**WHAT THE TASK REQUIRES:**
The line containing "Task: Open the 8月11日(日) 1泊 date selector" marks the start of the required copy, which runs to the final line of the entries; return those lines exactly, without any pictures.

**INPUT DATA:**
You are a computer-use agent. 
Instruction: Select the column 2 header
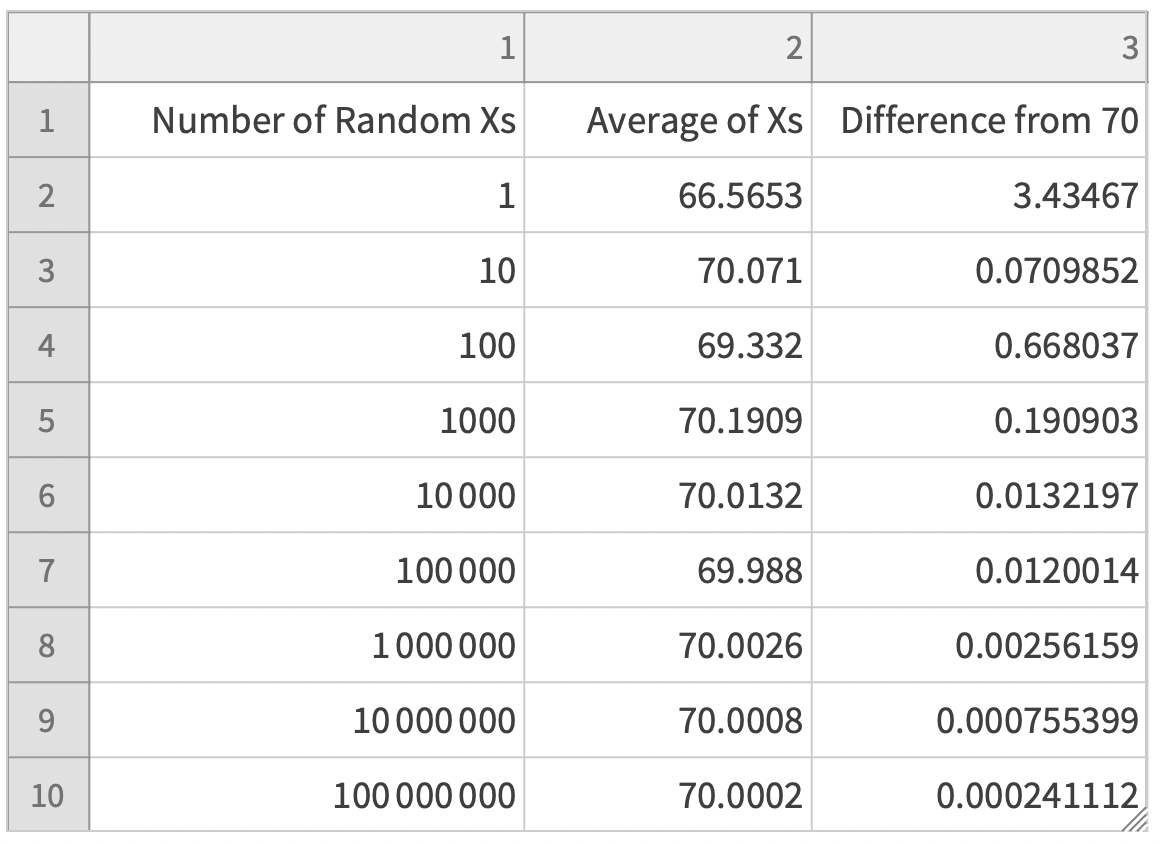pos(667,48)
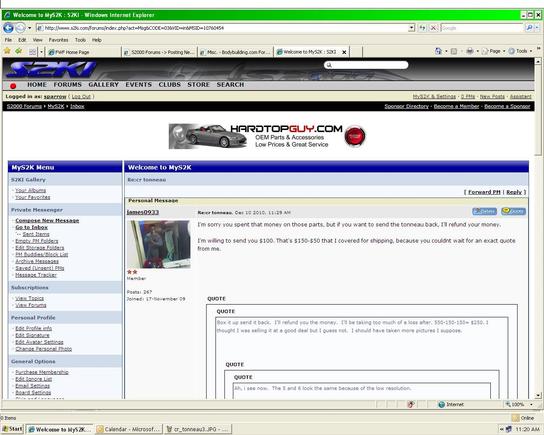Click the Compose New Message link
The width and height of the screenshot is (544, 435).
(x=47, y=221)
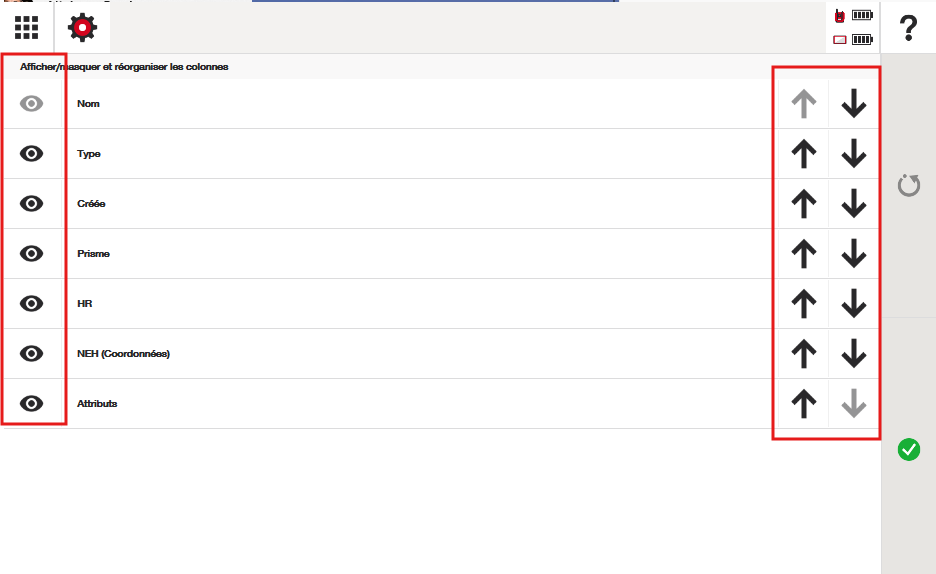Click the red settings gear icon
The width and height of the screenshot is (936, 574).
(x=82, y=27)
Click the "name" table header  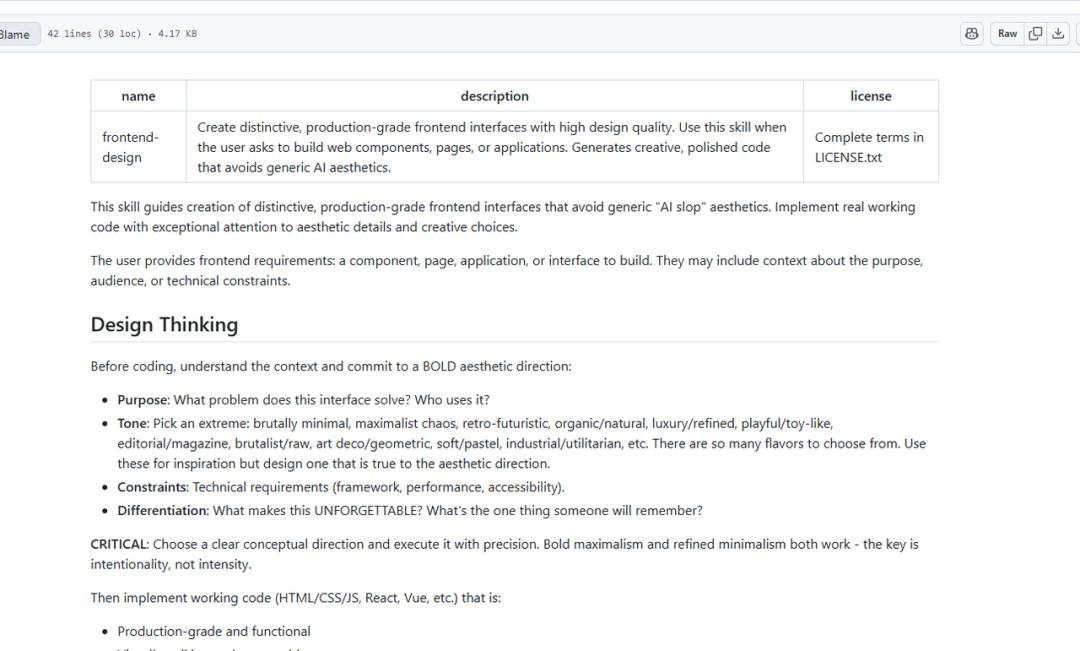coord(138,96)
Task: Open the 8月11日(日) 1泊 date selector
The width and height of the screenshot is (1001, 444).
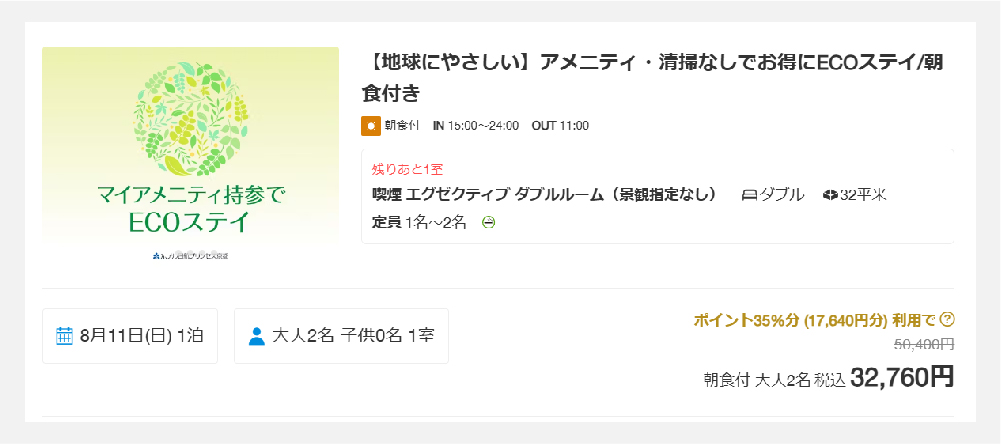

**SOLUTION BELOW:**
Task: Open the 8月11日(日) 1泊 date selector
The width and height of the screenshot is (1001, 444).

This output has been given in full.